# Long Shot - our waters contaminated



## coco1200 (Jul 27, 2006)

as i live in Northamptonshire, UK, our water has unfortunatley been contaminated with cryptosporidium bacteria. i got in contact with our water board (Anglian Water) and they advised me not to use the tap water in my fish tanks, as this bacteria is dangerous to all living creatures, including aquatic life. i mentioned de chlorinator (aquasafe) and unfortuntley they didnt know!

so, im just wondering... will de-chlorinator actually work effectivly in getting rid of this bacteria? 
or will i have to use a UV light to kill this bacteria off?

we are currently living off bottled water right now :lol:

anyway, thanks!


----------



## Joels fish (Nov 17, 2007)

I wouldn't think that it would since that's not what it's for. I would go with a UV sterilizer and boiling the water. I would also contact the water company again to see if boiling alone would be effective. That might save you some cash since you might not have to buying a UV sterilizer if it is.


----------



## blairo1 (May 7, 2006)

A hard boil will kill off cryptosporidium but obviously does not remove the dead cells and potentially any toxins they may release, I would be hesitant to advise you to do that. I'm sure it would work but it would carry a small risk, if you boiled it and then filtered it using carbon chips/something similar you would then remove any by-product nasties but this is a lot of work for a WC - why not contact your local fish store and see if you can get a big barrel of RO which you can then buffer to the correct parameters, cheaper and easier then the other methods.

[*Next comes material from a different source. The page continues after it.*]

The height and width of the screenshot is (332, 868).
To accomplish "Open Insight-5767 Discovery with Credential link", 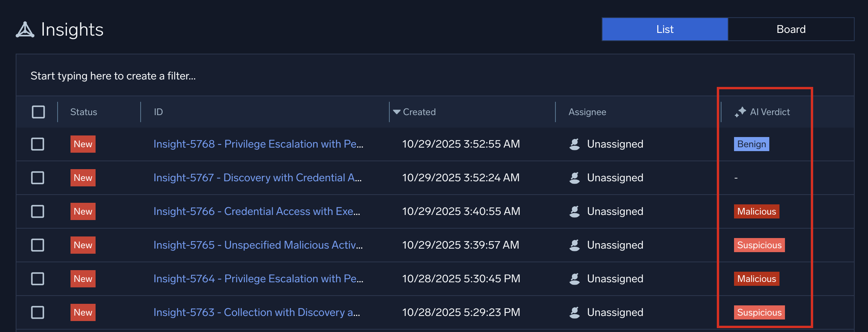I will coord(257,178).
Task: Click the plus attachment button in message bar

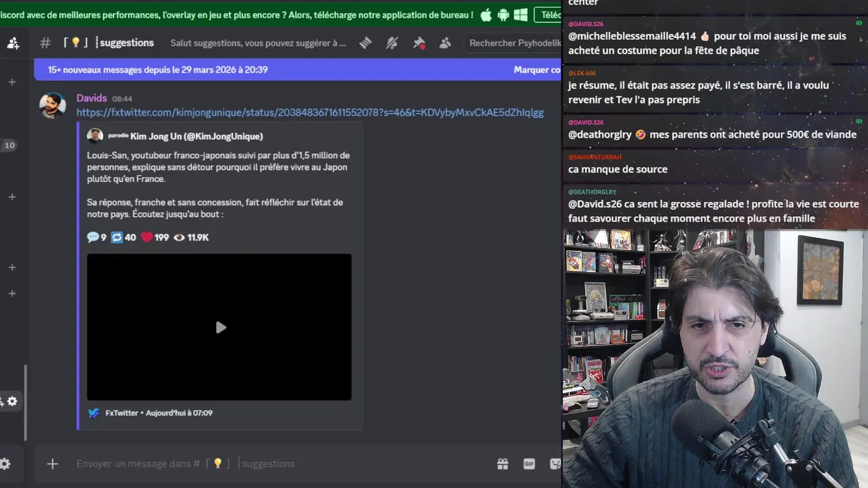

Dechlorinator will at most detoxify nitrite/nitrate and ammonia as well as binding heavy metals, but that is it, hydrogen sulfide (the main ingredient afaik) itself is pretty harmful to bacteria but only in large concentrated doses (ie you'd wipe everything out).

I'd look at getting a barrel of RO, if you only need to do a small change you could go posh and use bottled water but I'd be more inclined to go the RO and buffering route.


----------



## BillD (May 17, 2005)

You could chlorinate the water to kill the bacteria, then dechlorinate to remove the chlorine. It takes very little bleach to get a high enough concentration to kill the bacteria. Four or five parts per million should do it. Swimming pools are kept at 1 to 1.5ppm, as a comparison.


----------



## blairo1 (May 7, 2006)

You could even sand filter < add H2O2 < dechlor.....

A few points:


> Laboratory tests conducted by fish culturists in recent years have demonstrated that common household hydrogen peroxide can be used safely to provide oxygen for small fish.





> The United States Food and Drug Administration (FDA) has classified hydrogen peroxide as a Low Regulatory Priority (LRP) drug for use in controlling fungus on fish and fish eggs.





> Hydrogen peroxide is generally recognized as safe (GRAS) as an antimicrobial agent, an oxidizing agent and for other purposes by the US Food and Drug Administration.[13]
> 
> Hydrogen peroxide has been used as an antiseptic and anti-bacterial agent for many years due to its oxidizing effect


Just in case you were worried about using the stuff 

(Good call BillD)....


----------



## MetalHead06351 (Oct 3, 2007)

thats very interesting information, blairo. Is there a website you know of where I can read more?


----------



## coco1200 (Jul 27, 2006)

hmmmm, thats very interesting actually. im not too sure chlorine or hydrogen peroxide will work effectively in killing that bacteria. if it was that easy, i think our water would be good by now. 
i have just had a letter through the post saying it will be another 3 weeks until the water is safe to drink etc.
i *think* that the water board is using huge amounts of UV light to kill this bacteria off, but i have no idea how to set this up.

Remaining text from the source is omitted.